[9] Mathematical aspect 3

[9-1] February 28, 14:50-15:20


A local hybrid data assimilation method for surface observations using vertical correlation information and flow-dependent error covariance

Shu-Chih Yang (National Central University, Taiwan) and Jeff Steward (University of California, US)


It is widely recognized that hybrid data assimilation systems combining the ensemble Kalman filter (EnKF) and the variational approach (ND-Var, where N = 1,...,4) perform better than either system alone. In this work we develop a simple local ensemble transform Kalman filter (LETKF) and local variational hybrid and use these to perform a case study of assimilating surface observations. The impact of surface observations is limited with the ensemble-based method alone due to the presence of sampling errors in the vertical. Vertical localization, often employed to counter sampling error, results in inconsistent vertical structure. In contrast, a local variational method which uses column principal components of a static (i.e. no errors-of-the-day) full-rank background error covariance creates consistent vertical updates.
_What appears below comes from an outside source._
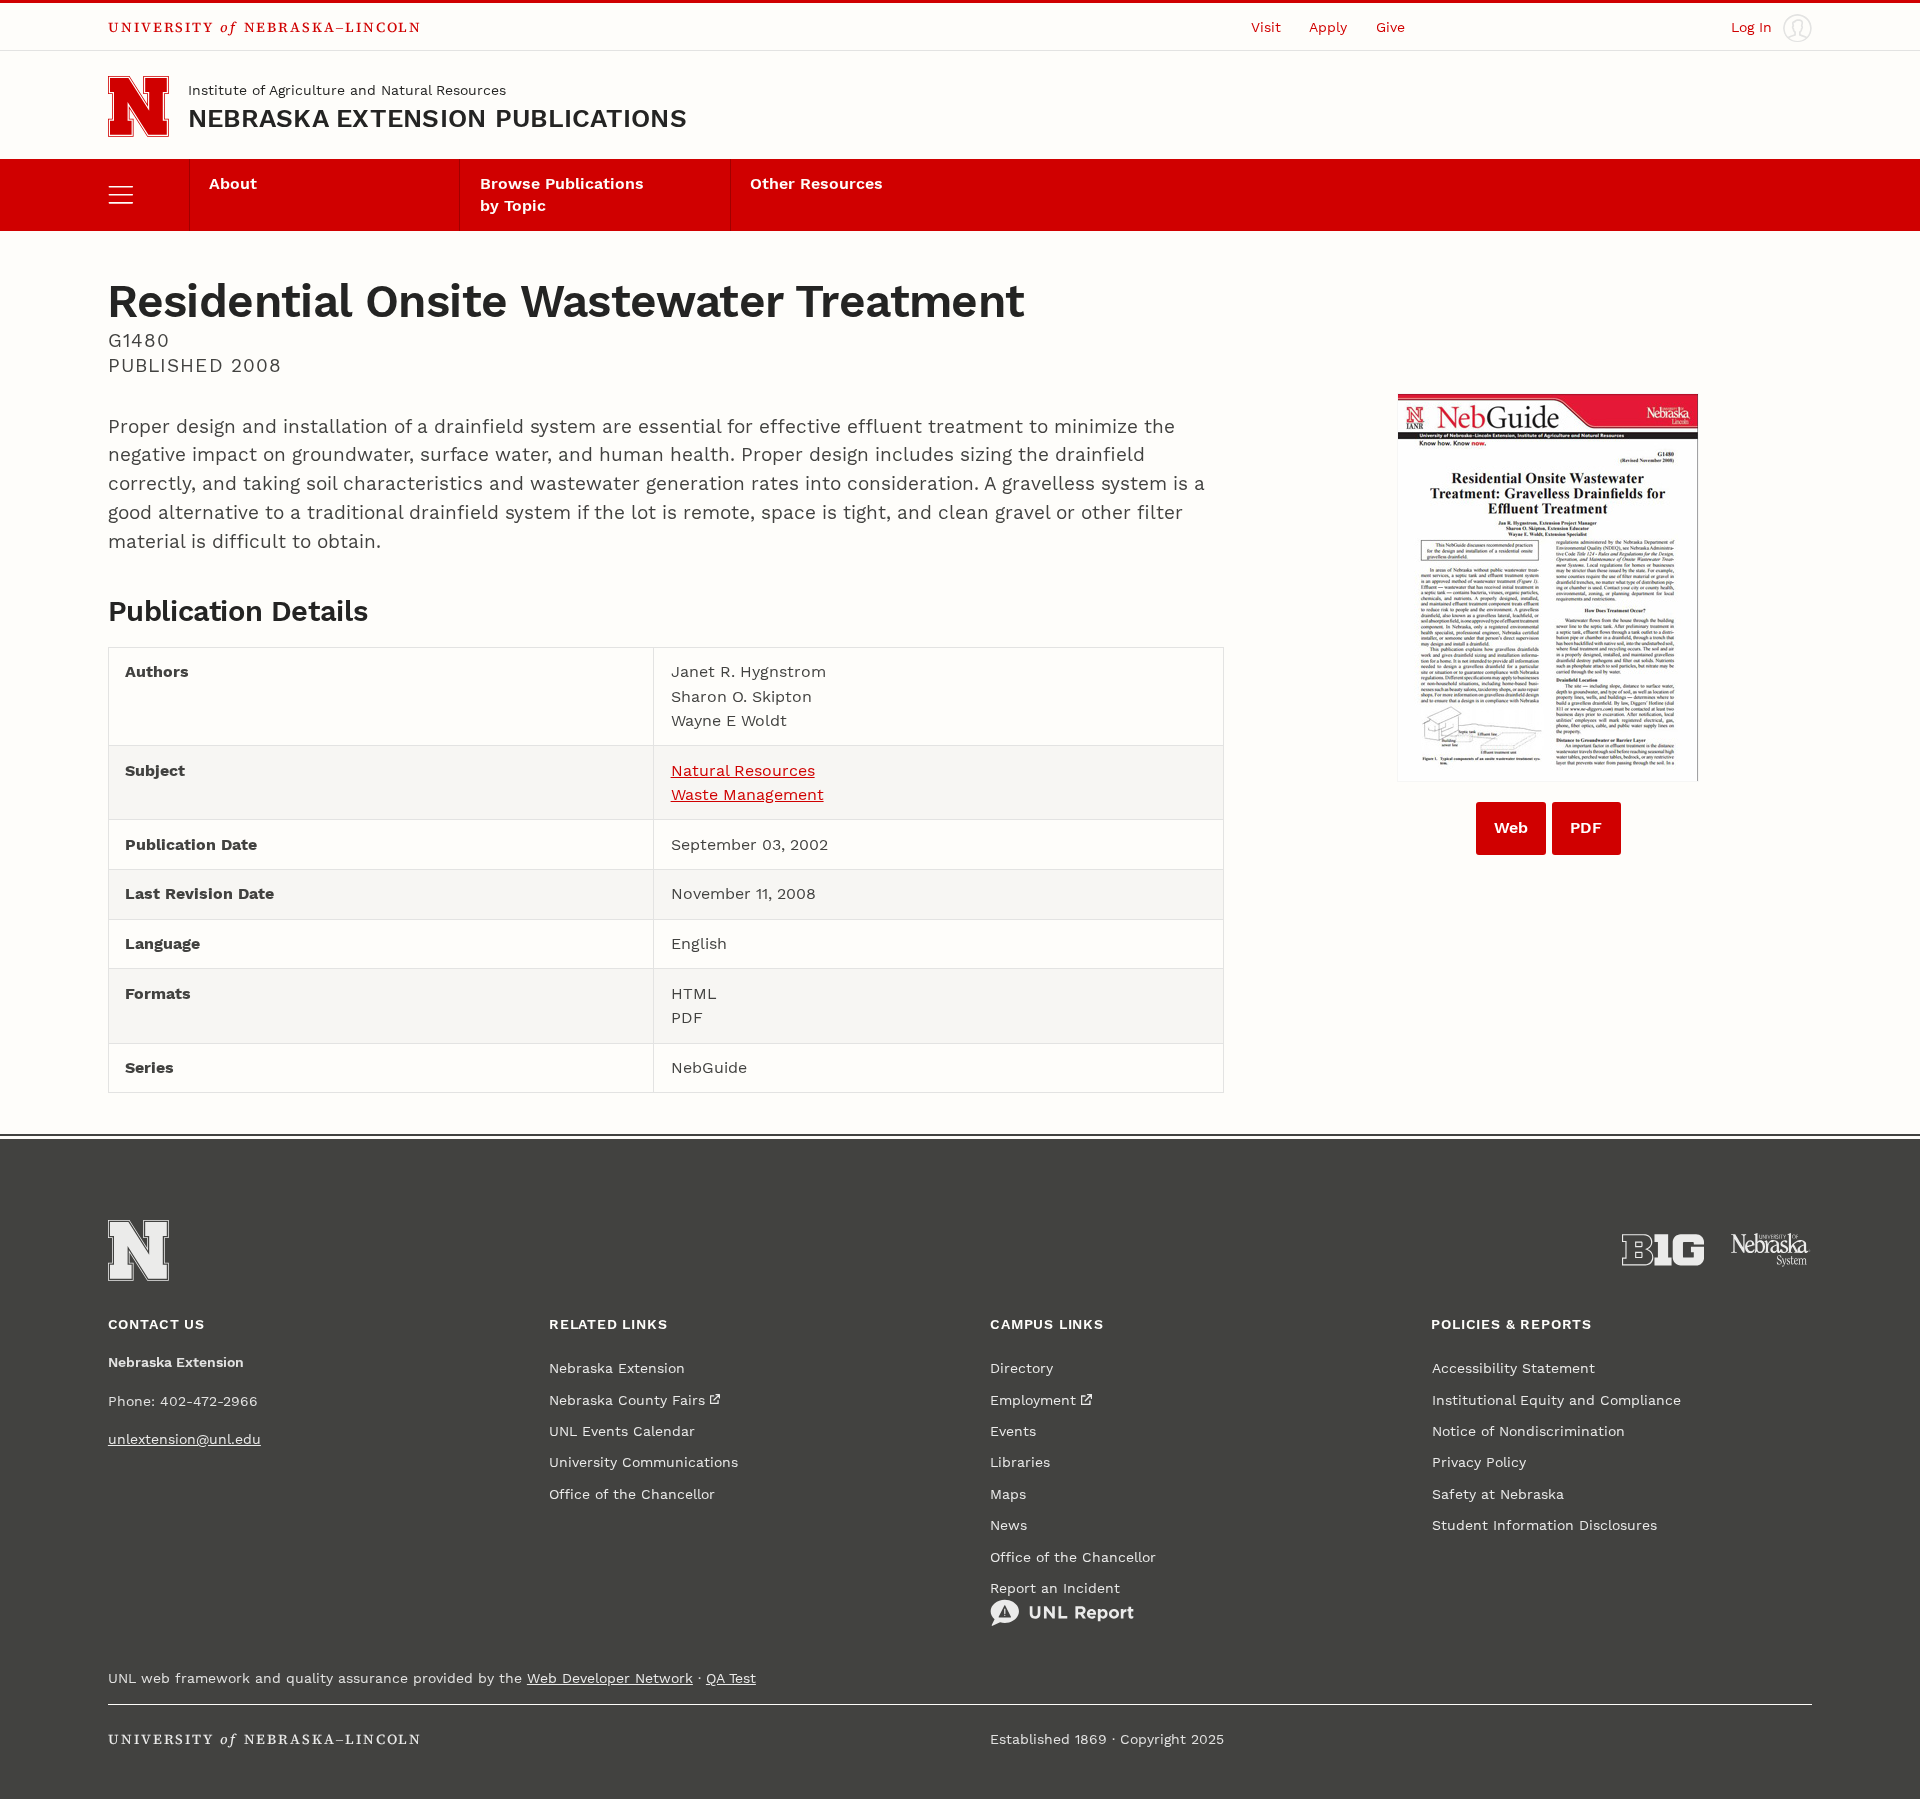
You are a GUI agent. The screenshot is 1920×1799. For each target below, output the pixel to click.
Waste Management (747, 794)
A hybrid method is required in order to fully take the advantage of the horizontal flow-dependent background error statistics from EnKF and the robust vertical correlation information from the static background error statistics. This concept is first proven with idealized assimilation experiments using a quasi-geostrophic model where the truth is known. Results show that when the analysis update can incorporate the vertical correlation information, the accuracy of the upper-level model states can be effectively improved and the filter divergence can be avoided. This local hybrid method is further demonstrated with an experiment that assimilates a single surface observation with the WRF model based on observations from Typhoon Dujuan in 2015. More results will be presented at the meeting.